Decorated Cospans and Corelations

docs/literate/dynam.jl

@@ -0,0 +1,172 @@
+# # Decorated Cospans of Dynamical Systems
+
+using Catlab
+import Catlab.Theories: compose, id, dom, codom
+using Catlab.CategoricalAlgebra
+import Catlab.CategoricalAlgebra.Limits: CompositePushout
+using Catlab.Decorated
+using Catlab.Sheaves
+import Catlab.CategoricalAlgebra.Categories: do_ob_map, do_hom_map, LargeCatSize
+
+# ## Defining our Functor
+#
+# Decorated Cospans requires that you map objects of FinSet (Natural Numbers) to 
+# Sets of systems with that size. In this case our systems of size $n$ are vector fields on $\mathbb{R}^n$.
+# The systems need to be able to act on a vector in their state space to produce a tangent vector.
+struct DynamElt
+  n::Int
+  v::Function # ℝⁿ→Tℝⁿ
+end
+
+(v::DynamElt)(x::AbstractVector) = v.v(x)
+
+# A DynamMap is a wrapper around a FinFunction to hang our functor's action on.
+
+struct DynamMap
+  f::FinFunction 
+end
+
+dom(f::DynamMap) = dom(f.f)
+codom(f::DynamMap) = codom(f.f)
+
+# A `DynamMap` acts of a `DynamElt` $v$ by computing a new `DynamElt` $u$ 
+# that is derived by a change of variables.
+# You first pullback the state of $u$ to a state of $v$ by precomposition by $f$.
+# Then you apply the vector field $v$ by calling the function to get a tangent vector $v(f^*(x))$.
+# Then you pushforward the tangent vector by adding up variables that get mapped to the same state variable by $f$.
+
+(f::DynamMap)(v::DynamElt) = begin
+  FinSet(v.n) == dom(f) || error("Domain of finfunction must match state space of dynamical system")
+  pushforward = do_hom_map(FVectPushforward, f.f)
+  pullback    = do_hom_map(FVectPullback(),    f.f)

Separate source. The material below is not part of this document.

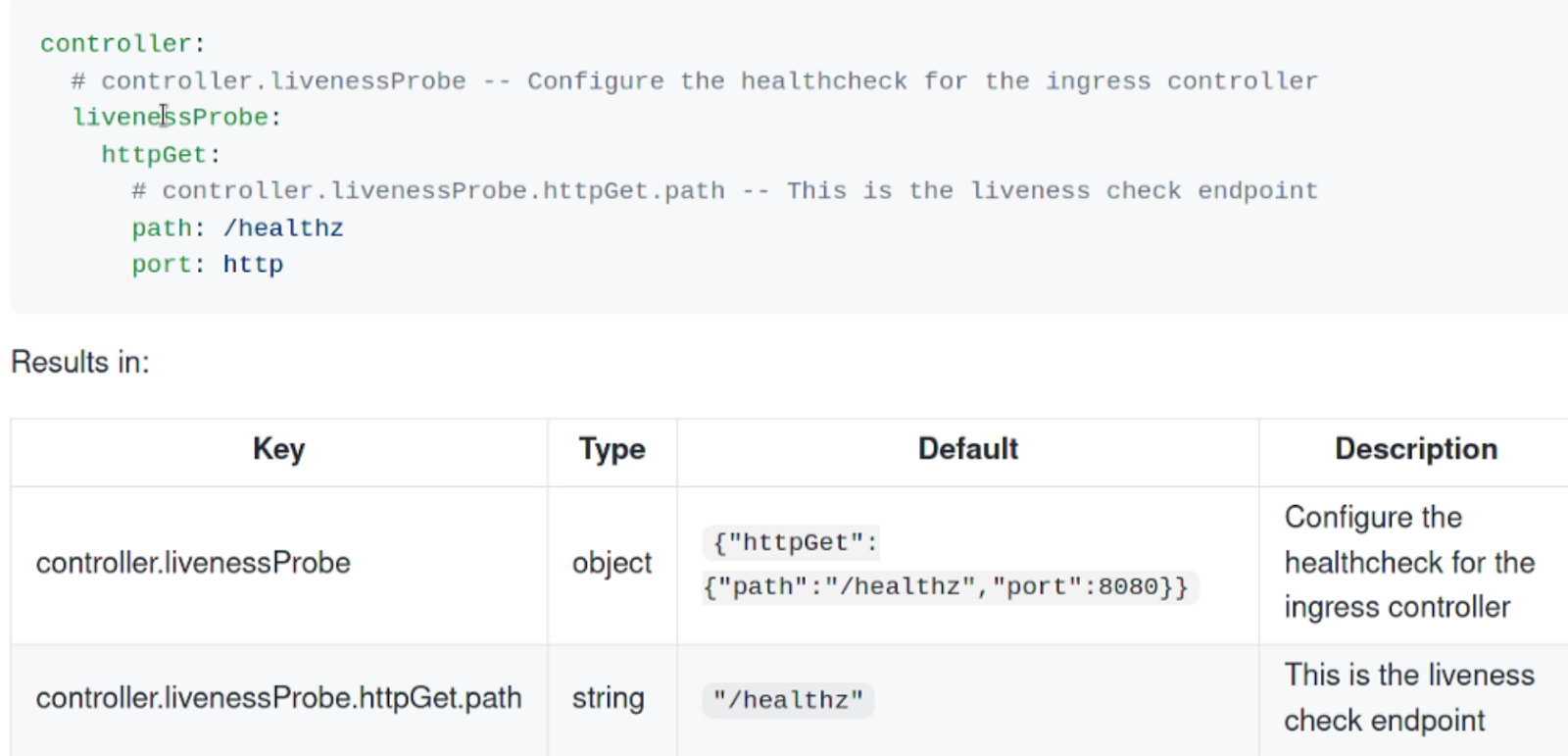Click the controller.livenessProbe key cell

pos(193,563)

+  DynamElt(dom(f).n, pushforward∘v.v∘pullback)
+end
+
+# Our category of dynamical systems is a subcategory of Set.
+# Each `Int` represents the set of vector fields on $n$ variables and 
+# each `DynamMap` represents a function from vector fields on $n$ variables to vector fields on $m$ variables.
+
+struct DynamCat <: Category{Int, DynamMap, LargeCatSize} end
+
+F = Functor(identity, f -> DynamMap(f), FinSetCat(), DynamCat())
+
+# We can test out our dynamics functor on some basic equations.

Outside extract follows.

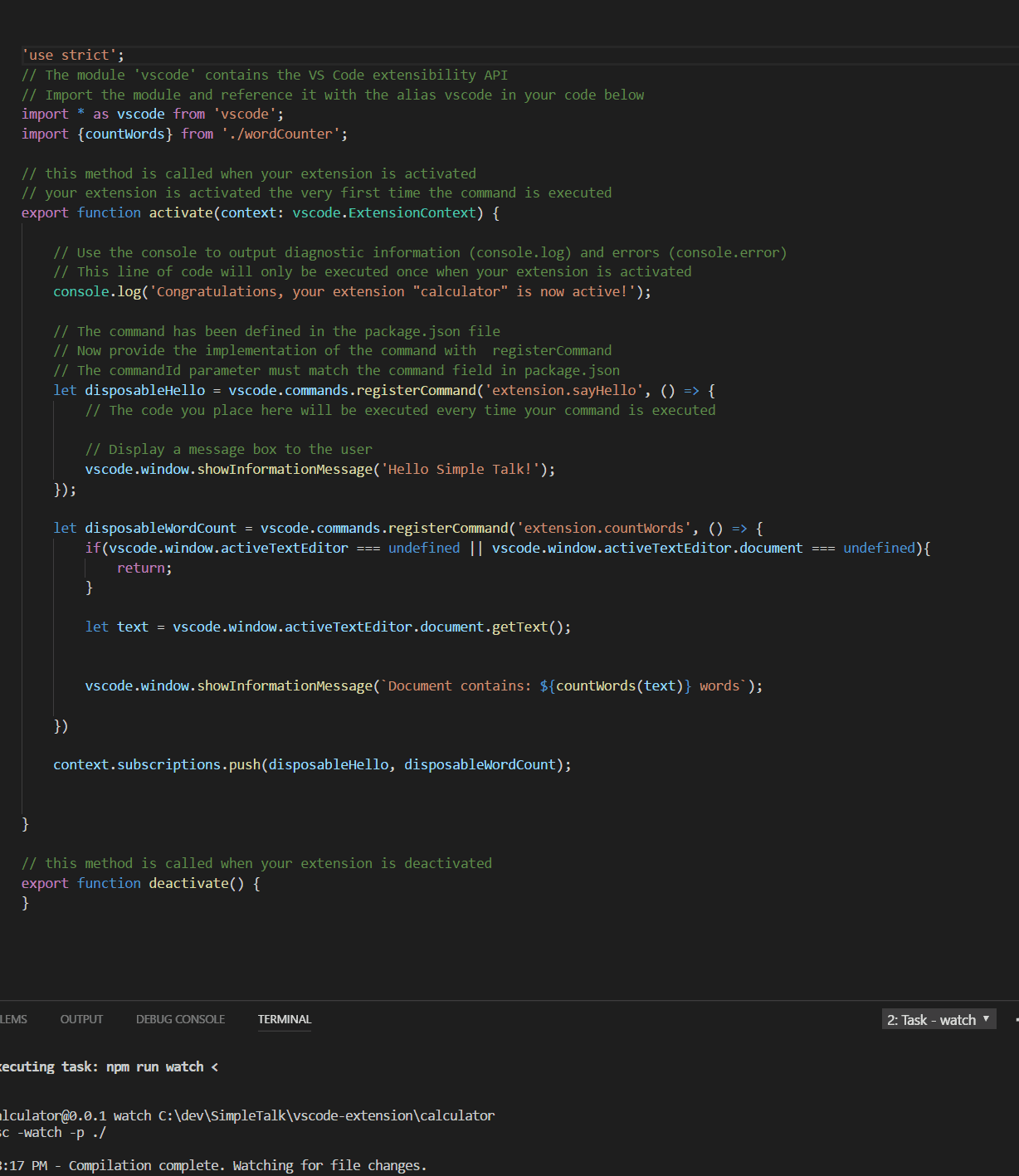Click countWords(text) inside the template string
The height and width of the screenshot is (1176, 1019).
[619, 686]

+# These are using the identity function x->x as the starting vector field.
+# This allows us to write tests that are easy to reason about.
+
+using Test
+f = FinFunction([2,1], 2)
+ϕ = do_hom_map(F, f)
+@test dom(ϕ) == FinSet(2)
+
+v = x->[x[1],x[2]]
+u = ϕ(DynamElt(2, v))
+@test u([π,exp(1)]) == [π, exp(1)]
+
+g = FinFunction([2,1,2], 2)
+ψ = do_hom_map(F, g)
+w = identity
+u = ψ(DynamElt(3, w))
+@test u([π,exp(1)]) == [π, 2exp(1)]
+
+f = FinFunction([2,1,2,1], 2)
+ϕ = do_hom_map(F, f)
+v = identity
+u = ϕ(DynamElt(4, v))
+@test u([π,exp(1)]) == [2π, 2exp(1)]
+
+f = FinFunction([2,1,2,1], 3)
+ϕ = do_hom_map(F, f)
+v = identity
+u = ϕ(DynamElt(4, v))
+@test u([π,exp(1),1]) == [2π, 2exp(1), 0]
+
+# We can use a polynomial vector field for some interesting computations. 

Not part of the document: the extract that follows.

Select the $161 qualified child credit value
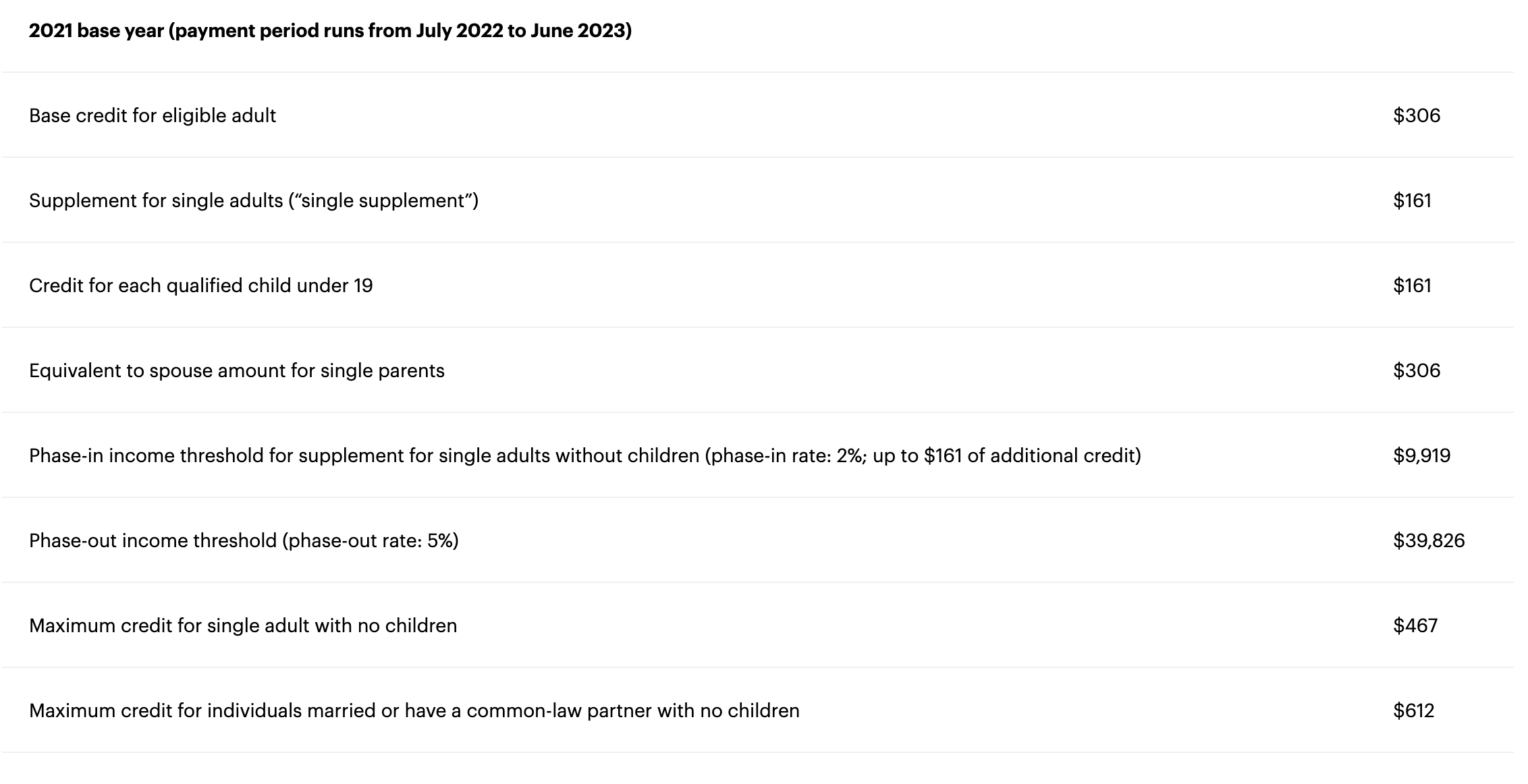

+# Notice that you can quickly build some complex vector fields with the action of
+# FinFunctions on polynomial primitives.
+
+f = FinFunction([2,1,2,1], 3)
+ϕ = do_hom_map(F, f)
+v = x->[x[1]*x[2], x[2], x[3]*x[1], x[4]]
+u = ϕ(DynamElt(4, v))
+@test u([π,exp(1),1]) == [2π, exp(1)*π + exp(1)^2, 0]
+
+# Now let's do some decorated cospans in Dynam. We start by defining our laxator $L$.
+
+# ## Defining the Laxator
+# 
+# The Laxator is usually easier than the functor. 
+# In this case we just have to implement stacking vector fields on top of each other.
+# This is the categorical product of functions in set.
+# If you have functions $f\colon \mathbb{R}^n\to T\mathbb{R}^n$ and $f\colon \mathbb{R}^m\to T\mathbb{R}^m$,
+# the categorical product is a function $f\times g \colon \mathbb{R}^{n+m}\to T\mathbb{R}^{n+m}$.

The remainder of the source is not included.